Airfoils play an important role in the function of most airplanes. Also known as aerofoils, they are cross-sectional shapes that promote lift. When inspecting an airplane’s wings, you may notice that they aren’t flat. Instead, they are curved. These curved, cross-sectional shapes are airfoils. To learn more about airfoils and how they work, keep reading.
#1) Increase Lift and Decrease Drag
Airfoils are designed to increase lift and decrease drag. As air flows over an airplane’s wings, they will create a pressure difference. The pressure will be higher on one side than on the other side. This pressure difference will increase the airplane’s lift and decrease its drag.
#2) Size and Shape Affect Lift
Both the size and shape of an airplane’s airfoils will affect its lift. All airfoils feature a cross-sectional shape. But the size of an airfoil, as well as its specific cross-sectional shape, will affect how much lift it produces. Some airfoils are able to produce more lift for the airplanes with which they are used than others.
#3) There’s a Suction and Pressure Surface
Airfoils have two surfaces: suction and pressure. Also known as the upper surface, the suction surface has lower static pressure and a higher velocity. The pressure surface, on the other hand, has a higher static pressure and a lower velocity. Suction and pressure surfaces are designed with different curvatures. The nuance in their respective curvature allows them to produce lift.

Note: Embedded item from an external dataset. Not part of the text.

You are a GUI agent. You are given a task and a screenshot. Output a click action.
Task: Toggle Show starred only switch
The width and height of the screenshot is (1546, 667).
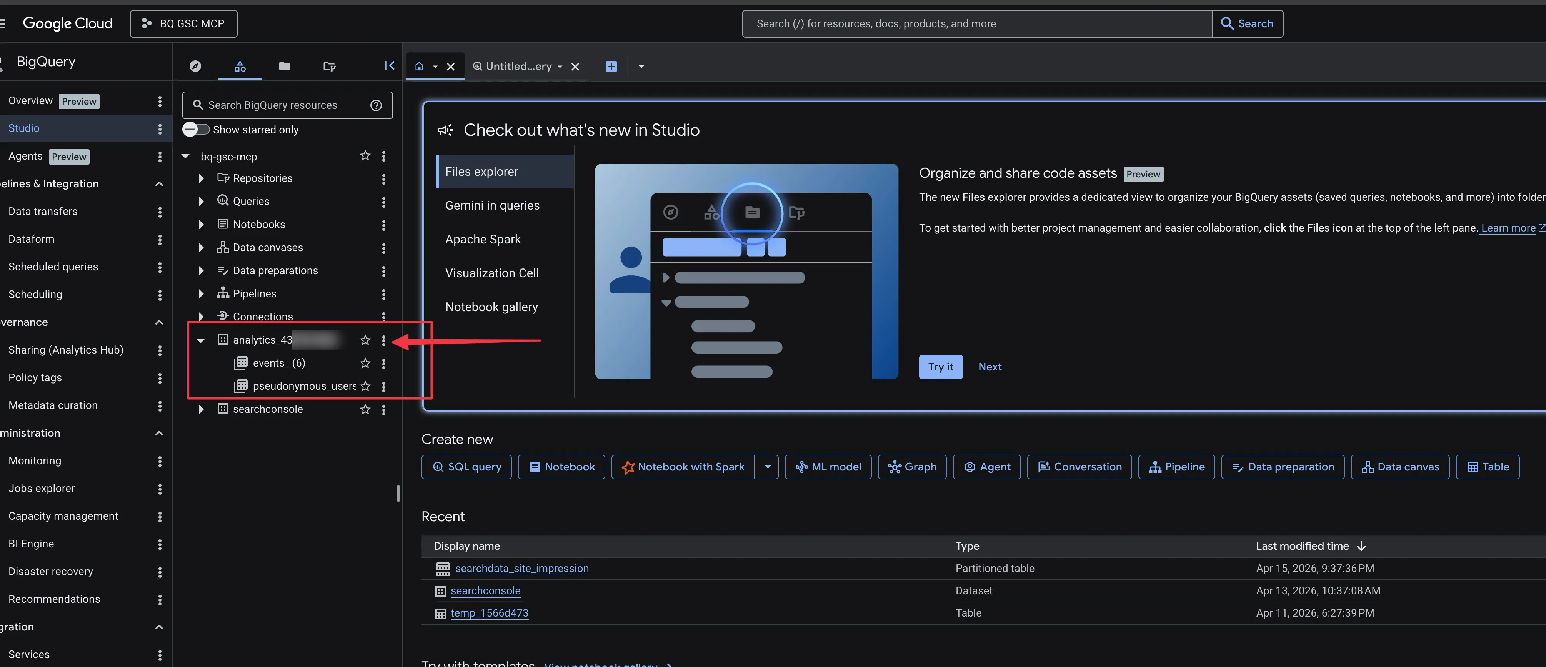(196, 130)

#4) Typically Require a Positive Angle of Attack
Most airfoils require a positive angle of attack. The angle of attack, of course, represents the angle at which the airfoil’s chord meets the air. As long as it’s positive, the airfoil will typically produce sufficient lift. With that said, some airfoils — particularly cambered airfoils — can generate enough lift to keep an airplane in the air with a neutral or zero angle of attack.
#5) Not Limited to Wings
When most people think of airfoils, they envision wings. Airfoils, however, aren’t limited to wings. Other components of an airplane can feature these same cross-sectional shapes. Propellers, for instance, often consist of an airfoil shape. If you inspect the blades on a propeller, you may notice that they aren’t flat. Like the wings on a typical airplane, they are curved.
In Conclusion
Airplanes are meticulously designed so that they can produce lift and, thus, stay in the air. Airfoils are one of the elements in an airplane’s design that’s responsible for their lift.